Most people have that one relative who—over years of handling secret family recipes, or just because they were born possessing the chops of a marquee chef—has inner-family cheerleading squads proclaiming them the best cook. And often, the cheerleaders aren’t wrong.
The problem is that making the leap from amateur to working pro is a daunting process to endure to the end. Some don’t even get that far, give up, and cite the uncertain steps ahead as the main factor derailing a delicious train before it even leaves the oven.
So Stock Pot Malden, a new culinary incubator that opened in early September, is here to help sweat the small stuff.
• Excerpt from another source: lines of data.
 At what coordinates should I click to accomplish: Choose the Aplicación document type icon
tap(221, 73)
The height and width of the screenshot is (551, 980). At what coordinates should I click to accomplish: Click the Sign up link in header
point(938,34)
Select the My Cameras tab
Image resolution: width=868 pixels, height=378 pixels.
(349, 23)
Co-founder Emily Gouillart says the choice to plant roots in Malden came from the sheer spread of ethnic diversity there.
“It’s like a micro-United Nations,” she says. “Walking down the street you’ll hear Arabic, African, Ethiopian dialects, and so on. A lot of the women in these cultures are not entrepreneurs, but housewives with food that would make for amazing culinary projects. We want to grow culinary entrepreneurs and especially [empower] females, who are underrepresented in the industry.”
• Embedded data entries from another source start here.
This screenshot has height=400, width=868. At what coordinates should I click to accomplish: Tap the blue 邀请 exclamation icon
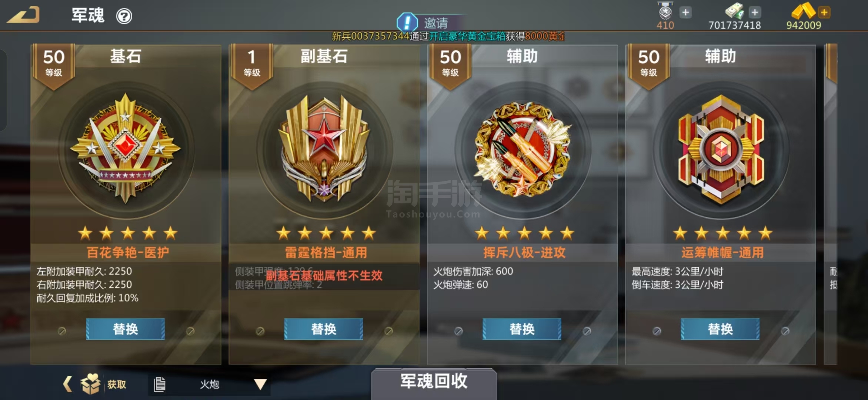tap(407, 22)
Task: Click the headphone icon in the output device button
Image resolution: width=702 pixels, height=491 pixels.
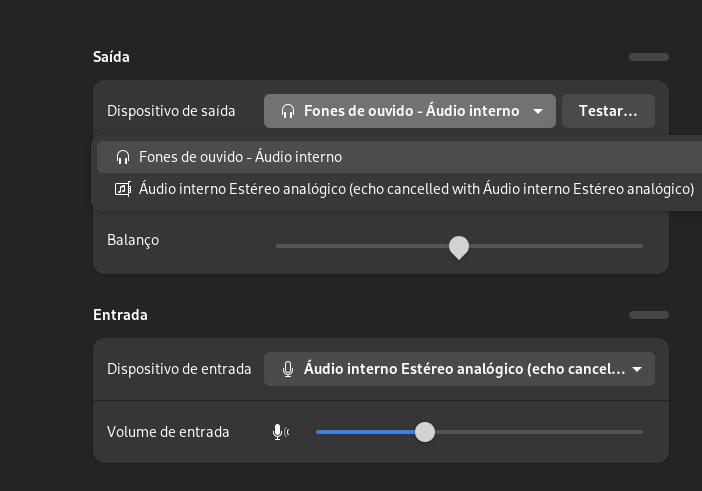Action: coord(288,111)
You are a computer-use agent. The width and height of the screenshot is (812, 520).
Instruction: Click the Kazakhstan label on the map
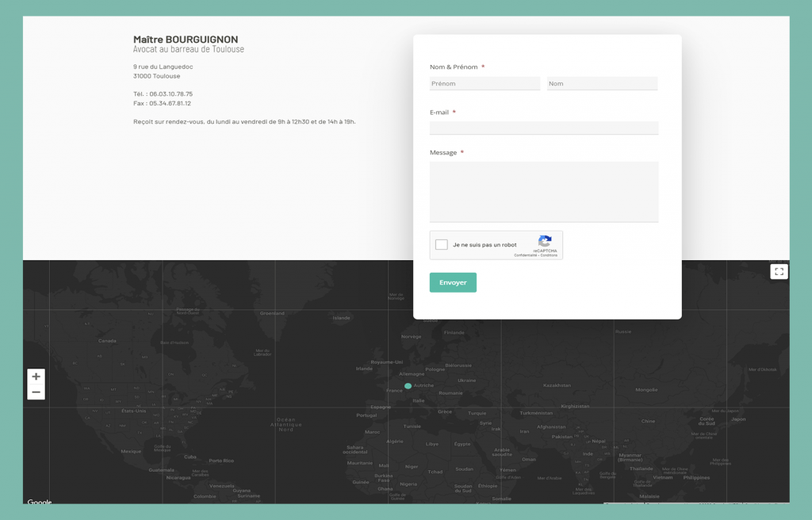pyautogui.click(x=557, y=385)
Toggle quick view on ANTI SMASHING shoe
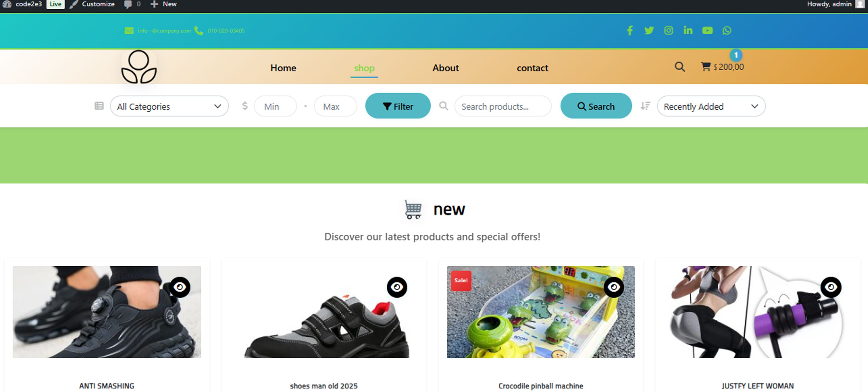 click(180, 287)
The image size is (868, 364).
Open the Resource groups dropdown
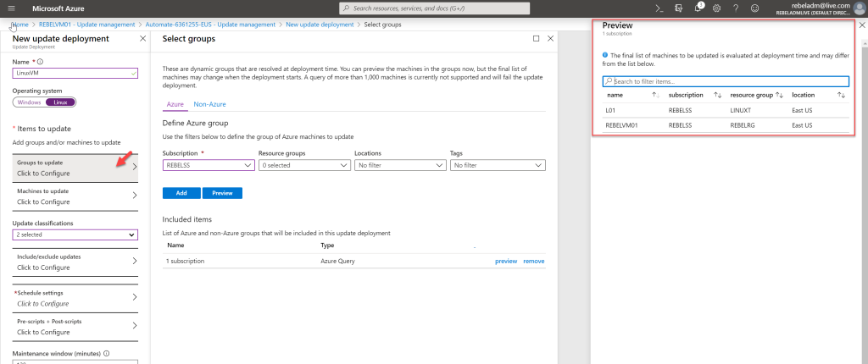[303, 166]
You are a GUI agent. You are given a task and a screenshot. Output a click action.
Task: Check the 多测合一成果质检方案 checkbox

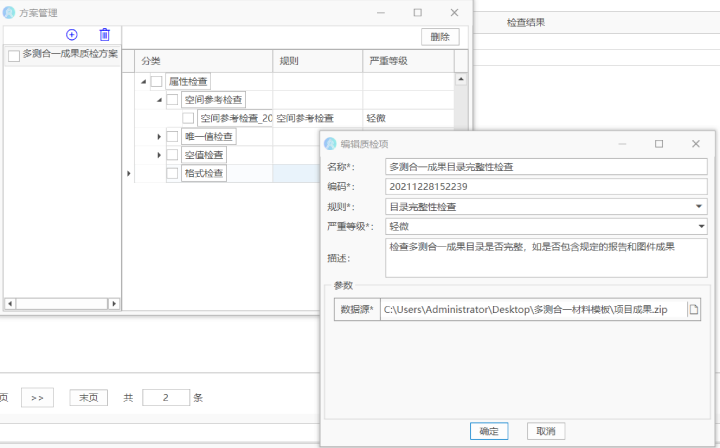point(14,56)
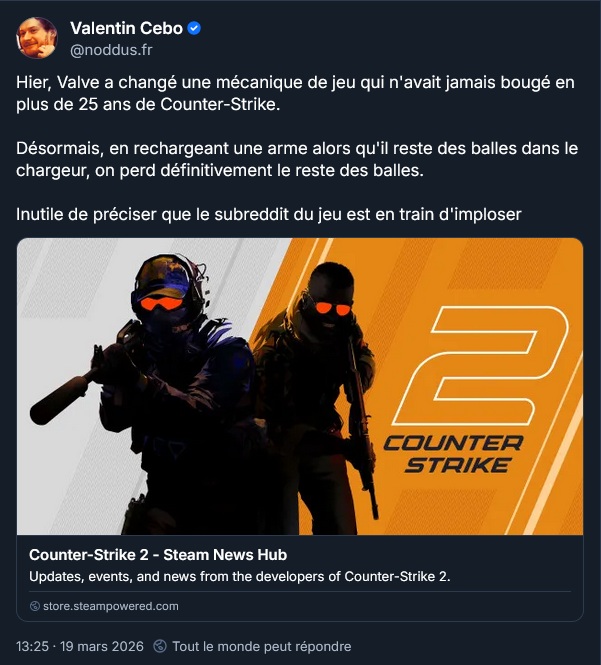Click the first paragraph starting with 'Hier, Valve'
The image size is (601, 665).
pyautogui.click(x=295, y=93)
By giving access to a giant commercial kitchen, and other Stock Pot resources—be it the executive chef for recipe feedback, education on marketing, bookkeeping help, even explaining the difference between “hawkers” and “peddlers” as far as the exhaustive permitting process is concerned (something Gouillart, a former DC congressional wonk, is well-suited to help people demystify)—Stock Pot has already won fans, and amassed over a dozen projects. Some are existing businesses they provide support to, while many others are those just getting off the ground, like the new Vietnamese street-eats food truck Saigon Alley (see: sidebar). Promising ideas also become contenders for future investment, as the team becomes an equity shareholder of select projects, supporting them until ownership switches over after a new business (catering, food truck, packaged food) has been “incubated.”
The whole endeavor is the brainchild of Gouillart and some retired finance types who for years wanted to form a company designed to achieve public and social missions through a for-profit business model. One focused on empowering small, multicultural, and female-owned businesses at the local level as an engine for economic growth.
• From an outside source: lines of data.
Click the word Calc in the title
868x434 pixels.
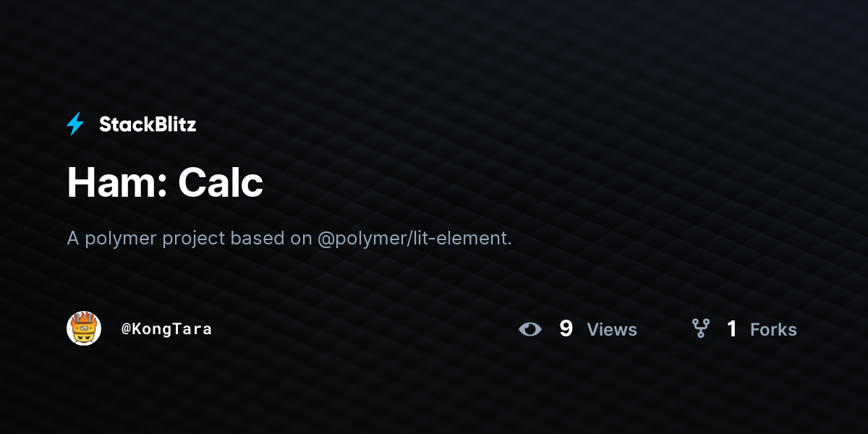pos(221,182)
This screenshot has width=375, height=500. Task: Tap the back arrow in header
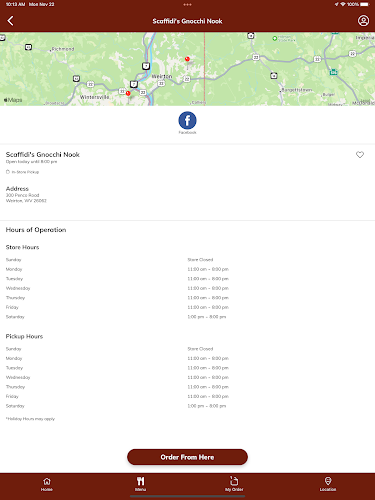(10, 21)
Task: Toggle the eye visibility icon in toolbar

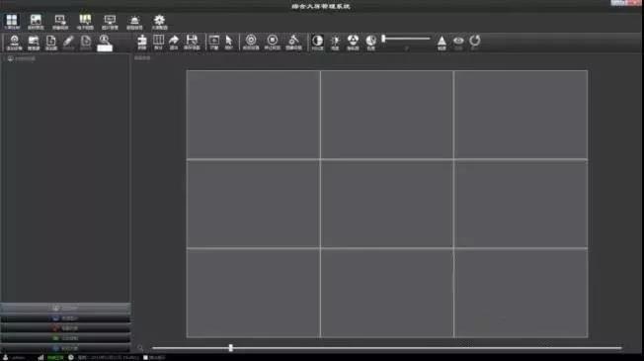Action: tap(458, 43)
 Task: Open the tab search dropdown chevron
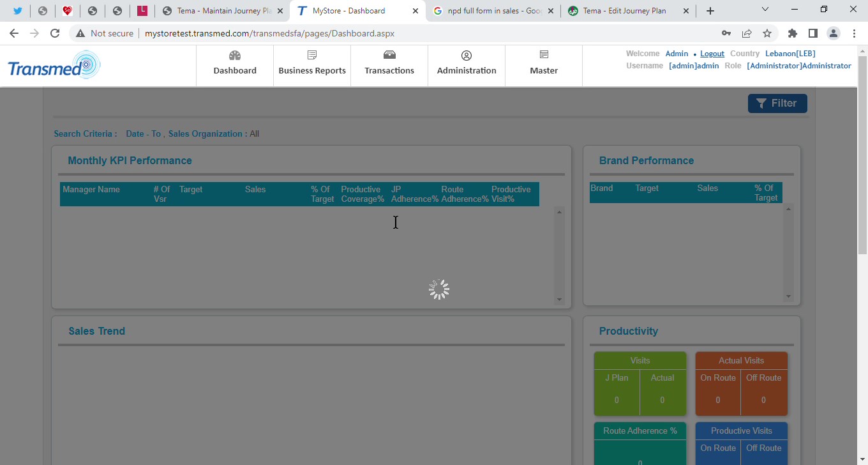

“Let’s say you’re a Haitian immigrant woman in Boston with imperfect English, or an Afghan refugee with killer dumplings,” says Gouillart. “You have a hard time getting information or even learning what what kind of food business you want [to start]. We help anyone with talent, [as] you don’t have to be an immigrant or nervous woman to get confused by [local] regulatory systems.”
STOCK POT MALDEN. 342 PEARL ST., MALDEN. 781-605-1426.